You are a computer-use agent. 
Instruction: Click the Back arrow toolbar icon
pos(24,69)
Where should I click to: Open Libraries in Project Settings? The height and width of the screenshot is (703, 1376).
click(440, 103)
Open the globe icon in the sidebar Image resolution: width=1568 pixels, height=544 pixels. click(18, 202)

==

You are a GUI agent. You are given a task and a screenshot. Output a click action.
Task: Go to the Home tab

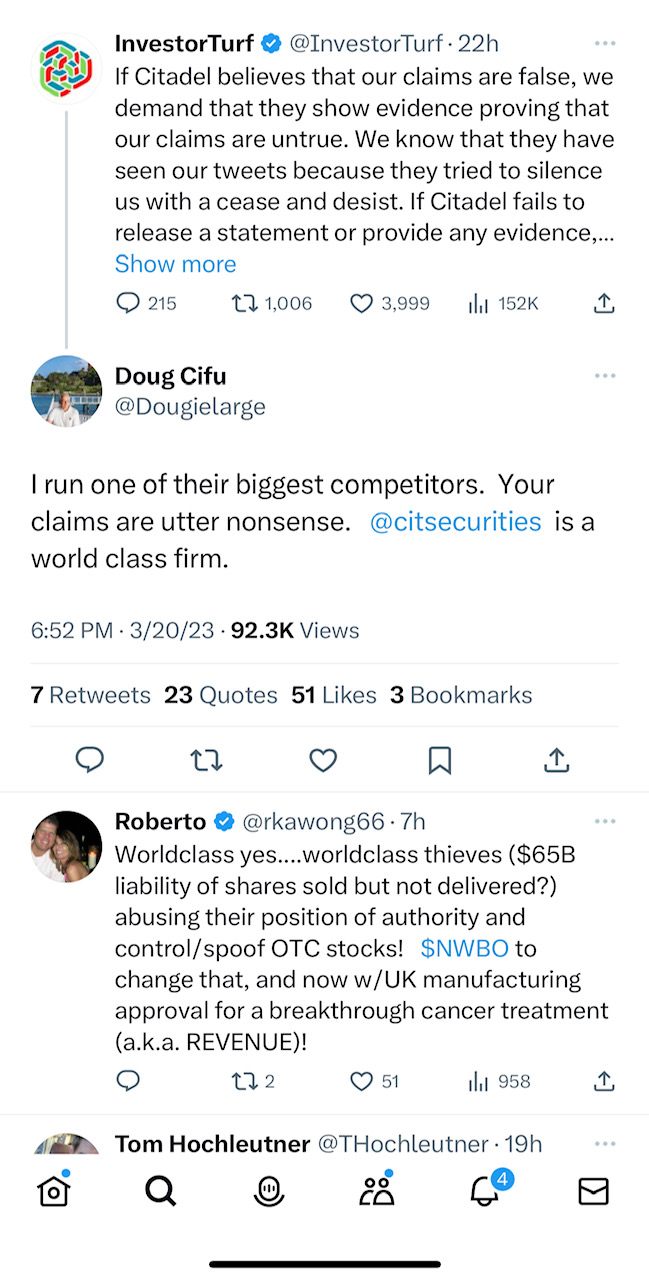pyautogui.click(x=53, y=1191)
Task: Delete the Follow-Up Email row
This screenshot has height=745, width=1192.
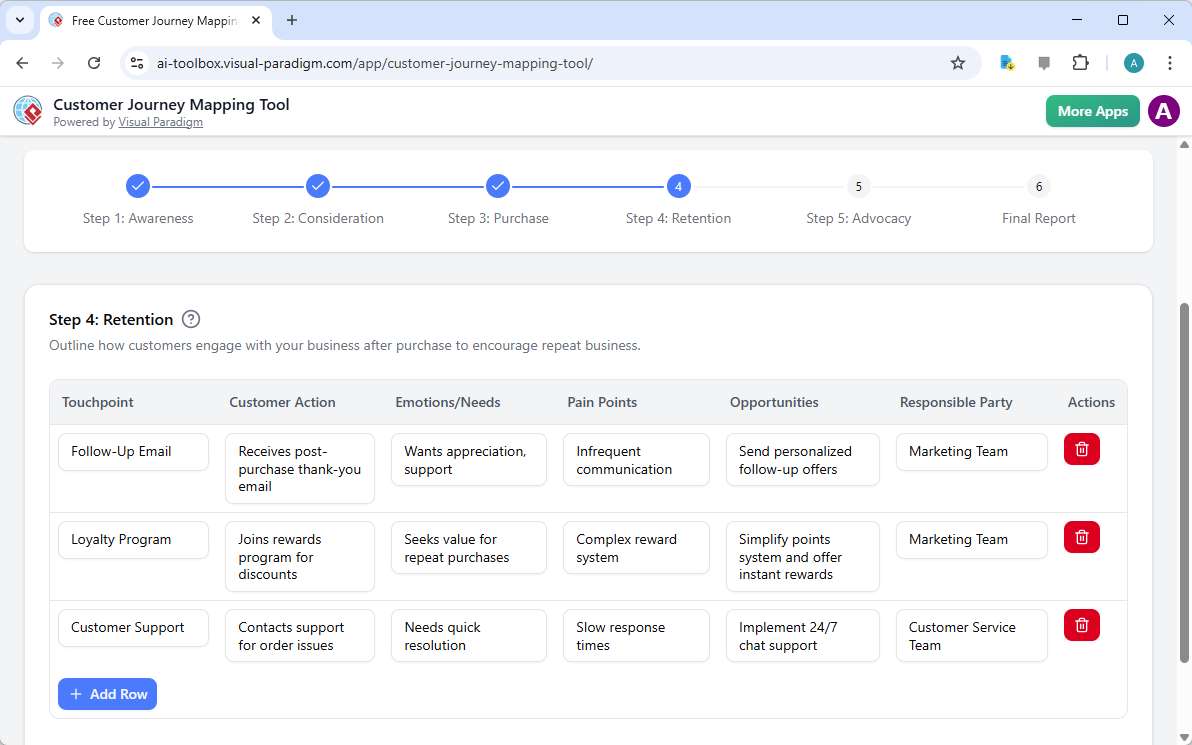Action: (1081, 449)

* _Work item_: Among the entries above, copy exactly only the lines starting with the one containing "You are a computer-use agent." and going through the one containing "Open the globe", both ends included.

* _Written answer_:
You are a computer-use agent. 
Instruction: Click the Back arrow toolbar icon
pos(24,69)
Where should I click to: Open Libraries in Project Settings? The height and width of the screenshot is (703, 1376).
click(440, 103)
Open the globe icon in the sidebar Image resolution: width=1568 pixels, height=544 pixels. click(18, 202)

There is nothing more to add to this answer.